みなさんこんにちは。菊地あかねです。
今回は、chatGPTについてお話していきます。
chatGPTは私自身も使っていて、 言葉だけでなく、所作の領域にも今後浸透していくだろうなと思っています。なぜ人間に、言葉だけではなく所作が必要になってくるかを、石黒浩先生とお話していきます。
前回までに、私の子供の頃の経験と、社会になぜ所作を伝えていきたいのかというお話をしました。
大人になっても、人間関係や自分の家庭、 自分の人生などで、なかなか自己表現が素直にできないタイミングがあると思います。
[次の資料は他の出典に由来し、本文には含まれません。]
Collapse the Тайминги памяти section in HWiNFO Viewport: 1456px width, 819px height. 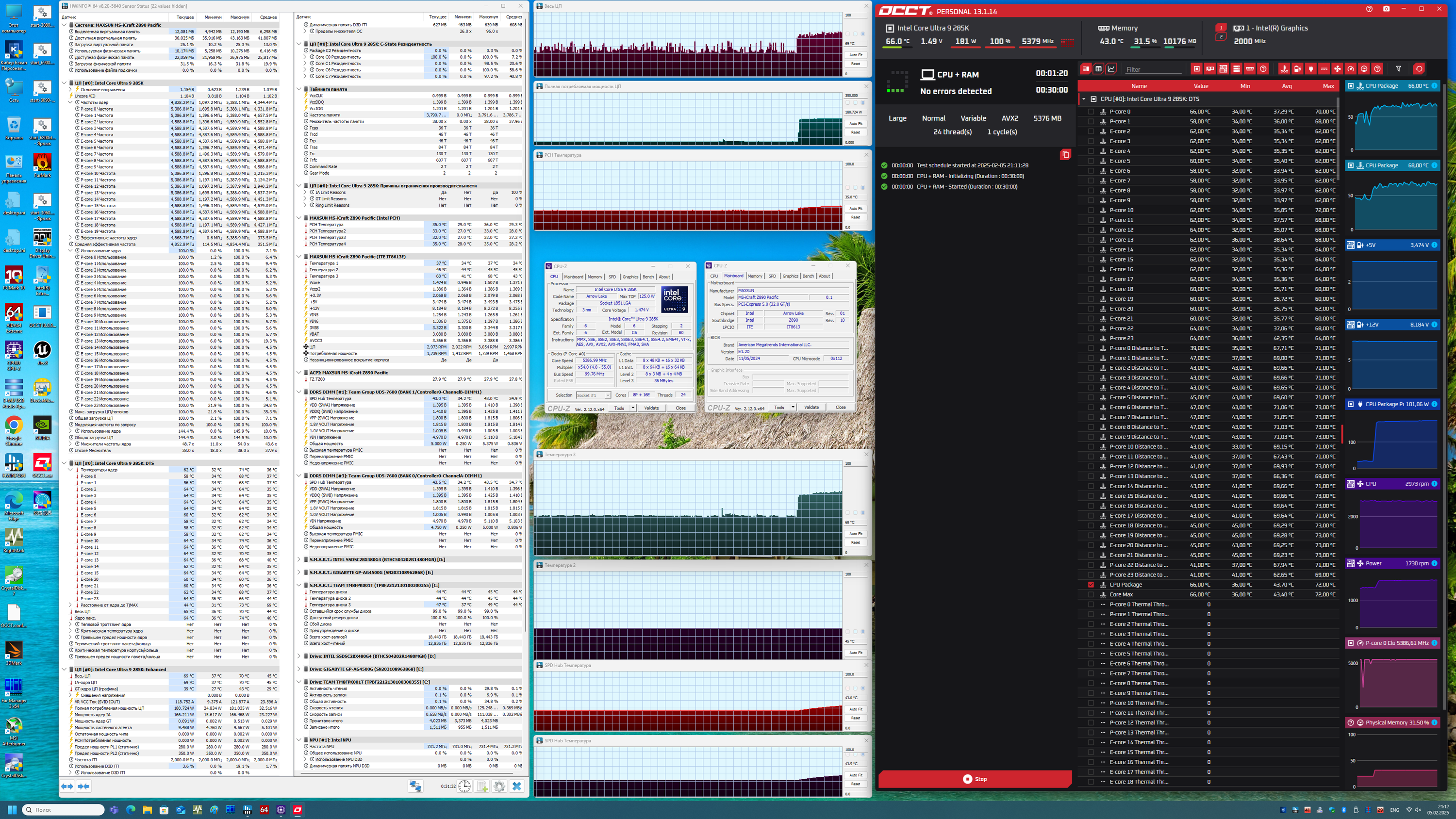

例えば、パートナーの人とぶつかってしまうなどといったことです。自分に余裕があったら、気持ちの余裕があったら、そんな伝えた伝え方をしないだろうに、やっぱり余裕のなさで思っていることとは違った伝え方をしてしまうことがあると思います。
私自身もプライベートでそういった経験をしますし、会社経営をしていると、対等な人間関係を築く難しさも感じます。心をお互いが素直に開いてコミュニケーションするって、 簡単にできることではありません。私自身も慣れてはきましたが、いつも自信を持てている訳ではなく、人間誰しもが簡単に解決できることではない部分です。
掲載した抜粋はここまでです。